Yesterday, I took Edgar to the vet because he hadn’t eaten in over twelve hours and seemed lethargic. An X-ray found fluid around his lungs again (as in June) and we decided to drain it again. Edgar perked up after the procedure but went into cardiac arrest very quickly afterward. He died around noon while I was on a conference call two miles away.
I write more obituaries than anything else these days, it seems: my mother, my father, Norman, Nori, human society. I’m getting pretty good at it despite (or maybe because of) the basic selfishness of the task: “Look at me! I understand this person completely and can taxidermy them forever in words!”
I’m tired of being a literary taxidermist, but words are the only interesting way I express feelings.
Unfortunately, I wasn’t filming the bike ride I took yesterday after Edgar’s passing when, distracted and out of sorts, I squeezed the gear shifters instead of the brakes and smashed into a trash can at 15 miles per hour. It’s hard to beat the eloquence of being thrown into the middle of the street and landing on my back as a metaphor for how I feel about losing Edgar.
Maybe my reluctance to get up is even more eloquent.
I don’t much like living in a universe that finds it necessary to take Edgar away after only nine years. It seems petty. It seems small. You’d think one cat who happened to like rubbing against my face as though I was his favorite could get to live a little longer, but here we are.

### [Assignment A]
In the essay about Edgar, where was the writer when Edgar died?
### [Assignment B]
Resume the essay about Edgar from its final sentence onward.
The entries after this point are separate material, unrelated to the essay about Edgar.

### [Supplied information]
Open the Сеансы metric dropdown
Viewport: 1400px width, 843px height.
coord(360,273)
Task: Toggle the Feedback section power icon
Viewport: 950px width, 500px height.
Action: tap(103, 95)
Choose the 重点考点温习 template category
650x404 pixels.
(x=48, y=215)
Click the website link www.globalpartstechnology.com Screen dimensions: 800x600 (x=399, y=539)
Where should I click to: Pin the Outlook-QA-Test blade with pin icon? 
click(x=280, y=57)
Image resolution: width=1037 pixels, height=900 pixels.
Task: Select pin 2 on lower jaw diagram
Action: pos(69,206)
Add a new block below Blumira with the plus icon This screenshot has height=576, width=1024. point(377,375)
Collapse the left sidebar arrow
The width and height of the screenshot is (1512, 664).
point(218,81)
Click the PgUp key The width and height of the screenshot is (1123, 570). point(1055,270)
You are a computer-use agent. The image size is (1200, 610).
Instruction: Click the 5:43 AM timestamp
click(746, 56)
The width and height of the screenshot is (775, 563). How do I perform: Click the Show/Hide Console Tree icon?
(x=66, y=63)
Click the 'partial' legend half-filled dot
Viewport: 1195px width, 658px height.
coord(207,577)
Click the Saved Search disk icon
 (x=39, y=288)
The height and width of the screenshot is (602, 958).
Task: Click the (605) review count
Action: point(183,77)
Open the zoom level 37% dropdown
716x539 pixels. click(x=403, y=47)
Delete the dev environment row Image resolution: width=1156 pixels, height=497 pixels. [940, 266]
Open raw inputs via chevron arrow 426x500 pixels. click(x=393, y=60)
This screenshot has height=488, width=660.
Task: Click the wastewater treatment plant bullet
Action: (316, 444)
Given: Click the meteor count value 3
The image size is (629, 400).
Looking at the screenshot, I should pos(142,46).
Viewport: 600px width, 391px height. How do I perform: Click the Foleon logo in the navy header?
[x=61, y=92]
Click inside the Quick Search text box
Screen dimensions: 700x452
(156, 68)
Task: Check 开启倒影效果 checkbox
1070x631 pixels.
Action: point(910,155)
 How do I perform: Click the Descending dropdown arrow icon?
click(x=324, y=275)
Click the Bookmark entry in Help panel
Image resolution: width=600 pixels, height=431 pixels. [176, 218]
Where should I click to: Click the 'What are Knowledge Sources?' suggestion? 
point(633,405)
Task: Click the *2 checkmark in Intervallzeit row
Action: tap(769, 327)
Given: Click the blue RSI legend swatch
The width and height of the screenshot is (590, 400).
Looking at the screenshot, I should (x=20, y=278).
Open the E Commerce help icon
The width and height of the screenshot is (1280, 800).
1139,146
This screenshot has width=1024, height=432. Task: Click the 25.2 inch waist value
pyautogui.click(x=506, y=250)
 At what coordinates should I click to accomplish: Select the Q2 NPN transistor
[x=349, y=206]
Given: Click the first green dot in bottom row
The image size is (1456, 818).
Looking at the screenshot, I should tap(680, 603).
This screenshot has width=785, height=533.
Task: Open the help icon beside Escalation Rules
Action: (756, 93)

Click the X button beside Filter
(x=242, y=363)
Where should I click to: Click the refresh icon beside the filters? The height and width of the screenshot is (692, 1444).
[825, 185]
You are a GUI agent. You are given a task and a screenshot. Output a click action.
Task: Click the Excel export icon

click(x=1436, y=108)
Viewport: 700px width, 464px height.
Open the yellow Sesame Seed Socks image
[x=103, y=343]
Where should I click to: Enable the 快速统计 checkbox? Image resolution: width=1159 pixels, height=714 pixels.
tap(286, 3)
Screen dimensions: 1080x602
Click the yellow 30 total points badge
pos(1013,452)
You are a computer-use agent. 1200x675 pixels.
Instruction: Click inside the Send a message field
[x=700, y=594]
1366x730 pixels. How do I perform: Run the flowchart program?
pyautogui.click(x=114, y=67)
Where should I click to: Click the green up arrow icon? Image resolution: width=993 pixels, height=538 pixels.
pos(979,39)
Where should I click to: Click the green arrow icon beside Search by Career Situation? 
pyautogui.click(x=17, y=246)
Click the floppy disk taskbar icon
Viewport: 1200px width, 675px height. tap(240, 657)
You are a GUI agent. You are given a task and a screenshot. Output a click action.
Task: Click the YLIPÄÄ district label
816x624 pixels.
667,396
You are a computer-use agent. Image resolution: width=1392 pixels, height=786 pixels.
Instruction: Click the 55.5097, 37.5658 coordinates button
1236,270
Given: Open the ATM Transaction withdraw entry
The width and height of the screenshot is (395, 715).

### [Reply A]
On a conference call two miles away.

### [Reply B]
Edgar was a wonderful cat with a lot of personality who loved people (but maybe me a little more). He yelled in the mornings and the evenings to be fed, and also sometimes randomly during the day like a mental patient arguing with the couch.
He groomed the other cats and Sylvia if they’d sit still. He glowered at us defiantly when he used the litter box. He shook his dry cat food in his jaws like he was trying to break its neck. He slept on my legs at night, or sometimes on top of the TV receiver or the laundry.
On the Thanksgiving after my mother died, he made sure to console each person around the table one by one.
He was, as we like to say about animals, a good boy. He was also (to me) a companion unlike any I’ve had, a constant source of love and encouragement: as long as I kept the kibble coming, I was still okay in his book.
I’ll miss him terribly. And I’ll miss who I was to him.